By Shawn McKenzie 02/14/2003

I don’t understand depression.  I’ve always thought of depression as how you get when things are going bad.  You know…you lose your job, someone close to you dies, you break up with someone, etc.  Some people just like to stew in depression though, for no understandable reason.  Usually these people have to take medicine for their depression, while the people who actually have reasons to be depressed learn to deal with their problems without medicine.  One thing I can certainly tell you is that if you are currently depressed…do not go see The Hours.  It won’t help your state of mind.

PROVIDED MATERIAL:
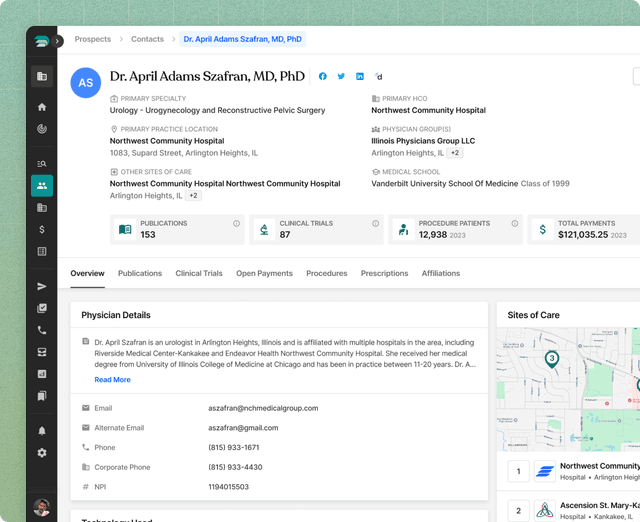Open the physician's Facebook profile icon
640x522 pixels.
coord(322,76)
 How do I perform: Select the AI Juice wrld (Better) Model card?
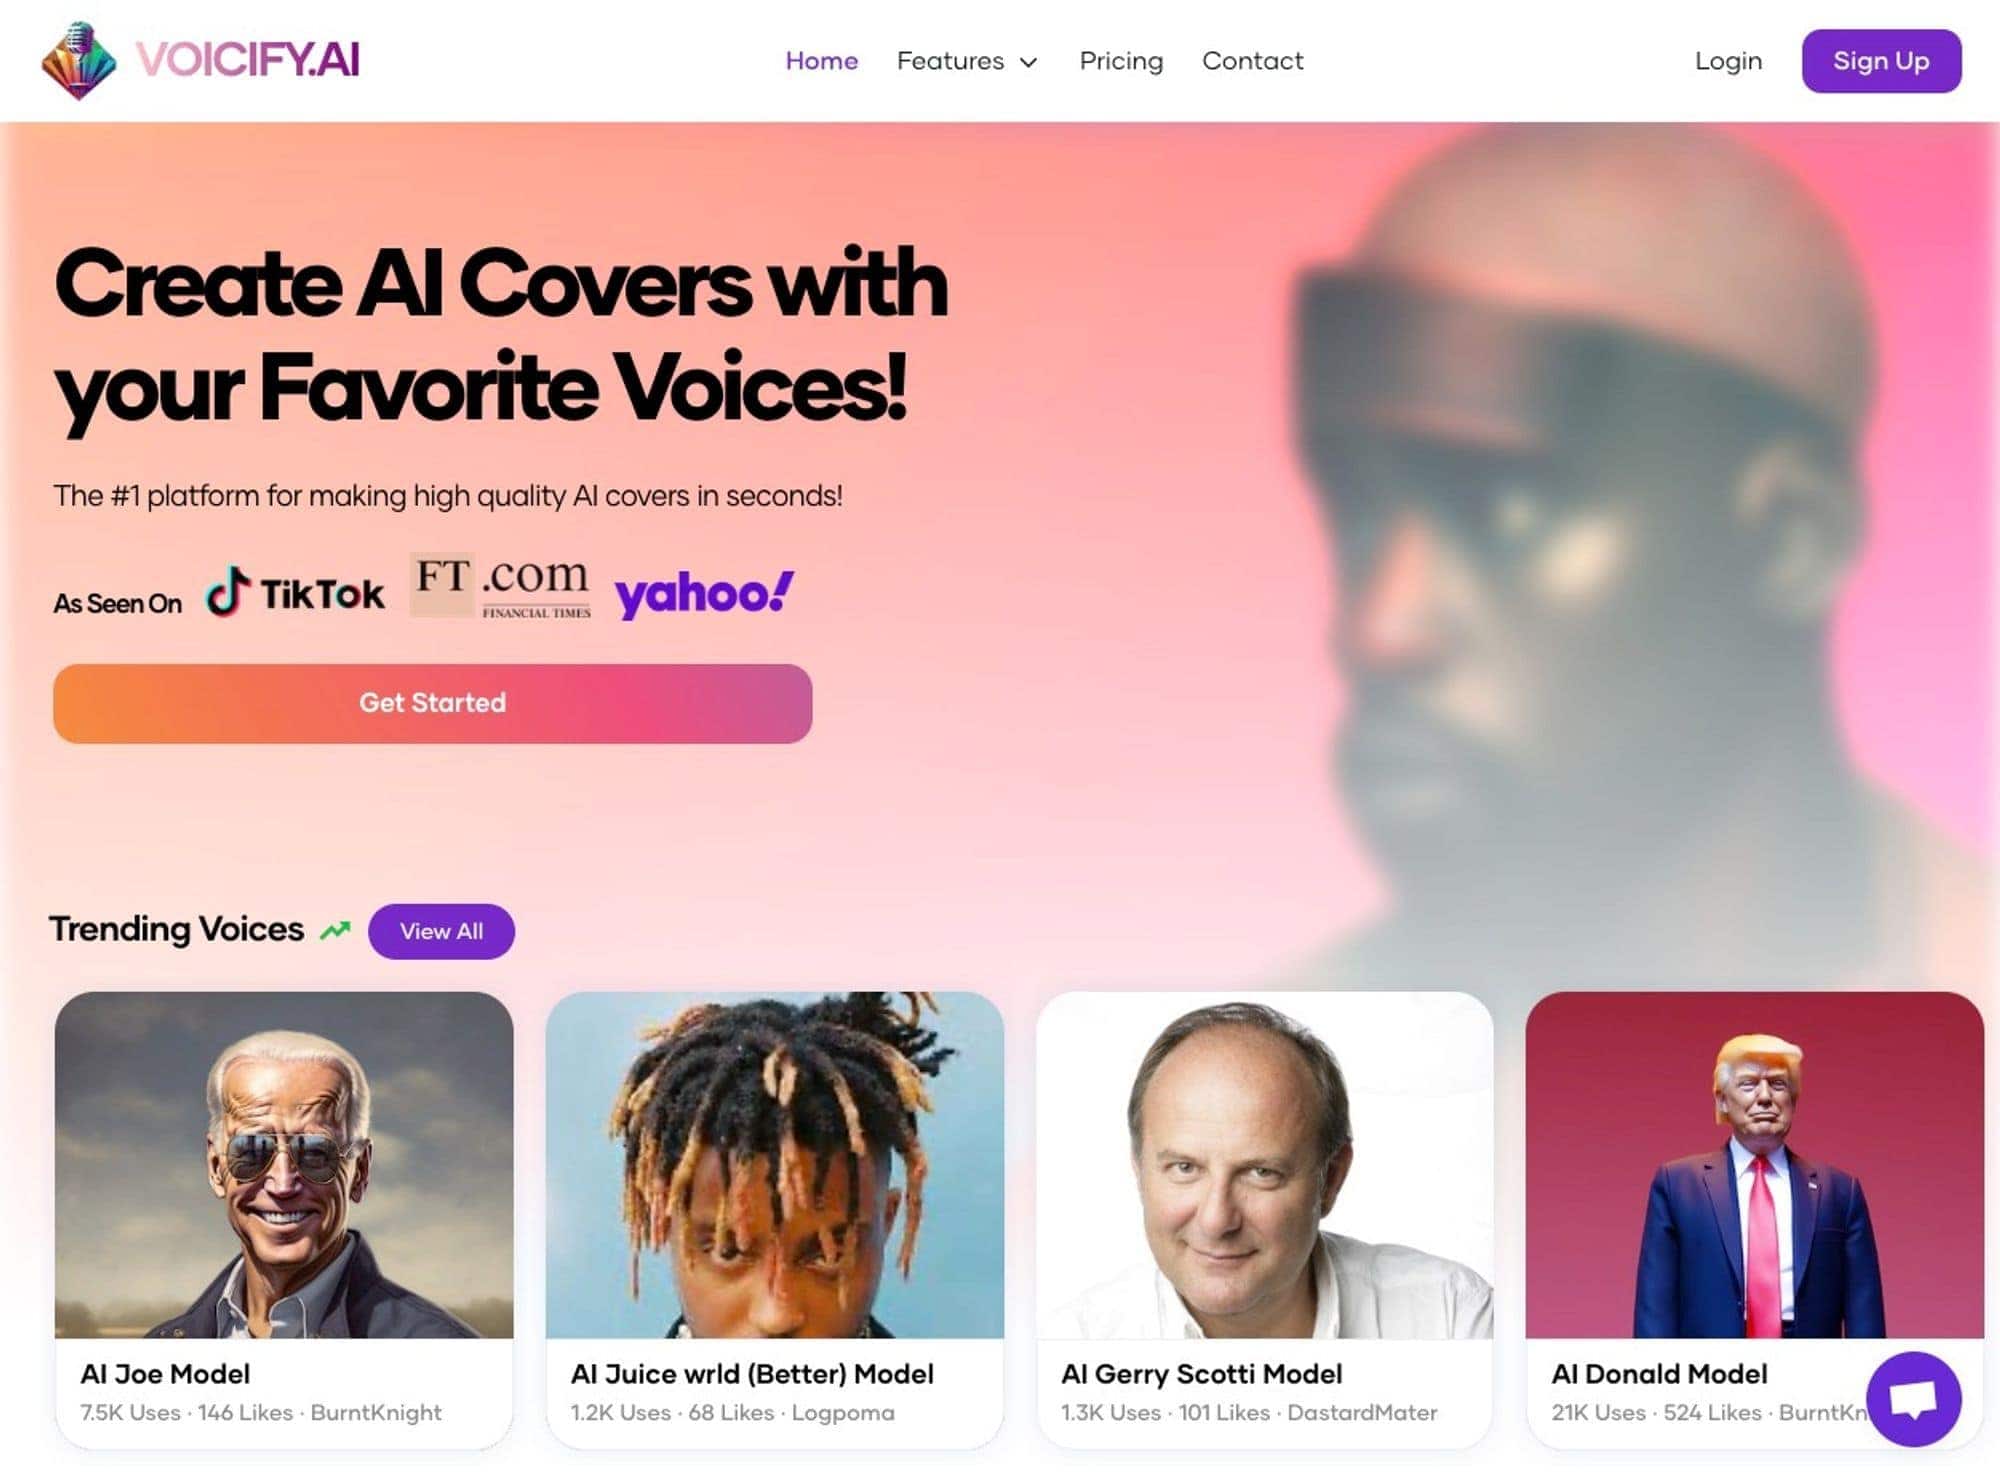point(774,1219)
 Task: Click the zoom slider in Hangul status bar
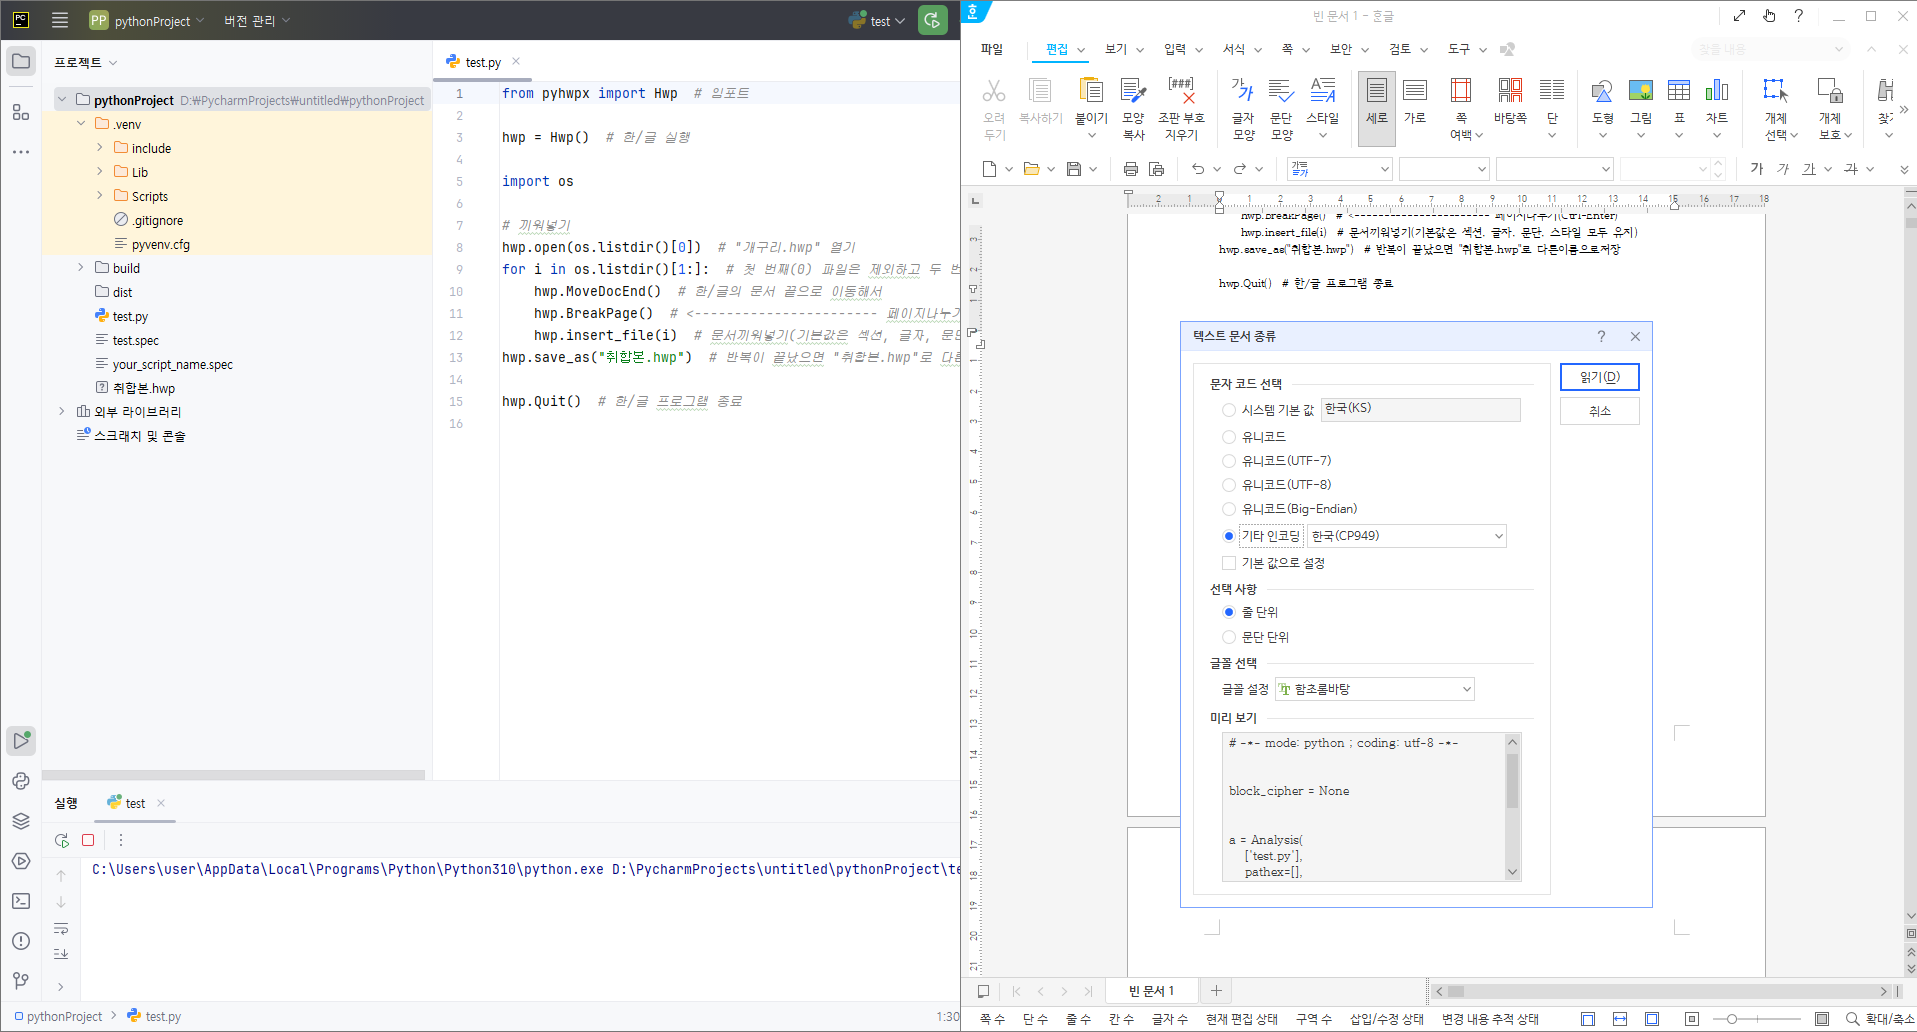(x=1732, y=1019)
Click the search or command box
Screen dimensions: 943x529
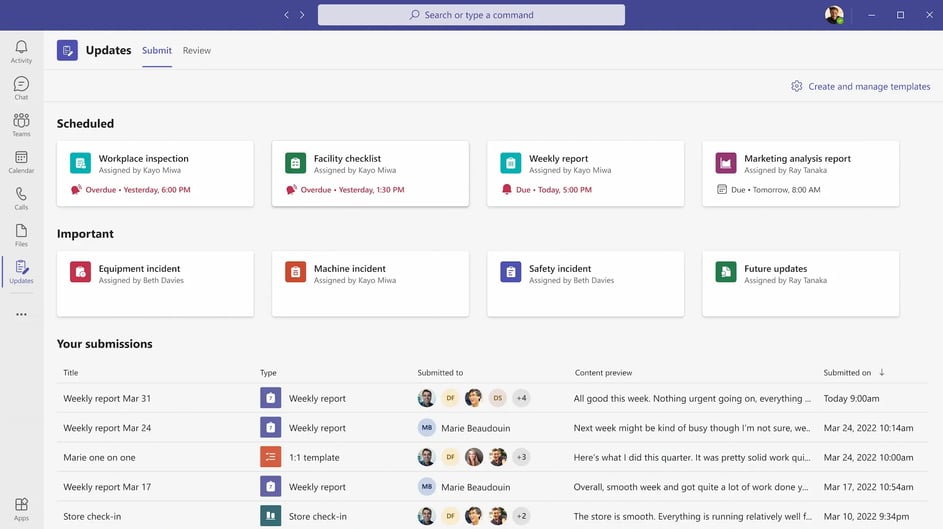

REQUIRED ACTIONS:
**1.** Translate this sentence from the text about depression into Spanish: "I’ve always thought of depression as how you get when things are going bad."
**2.** In the text about depression, which movie does the writer tell people who are currently depressed not to see?

OUTPUTS IN ORDER:
**1.** Siempre he pensado en la depresión como lo que te pasa cuando las cosas van mal.

**2.** The Hours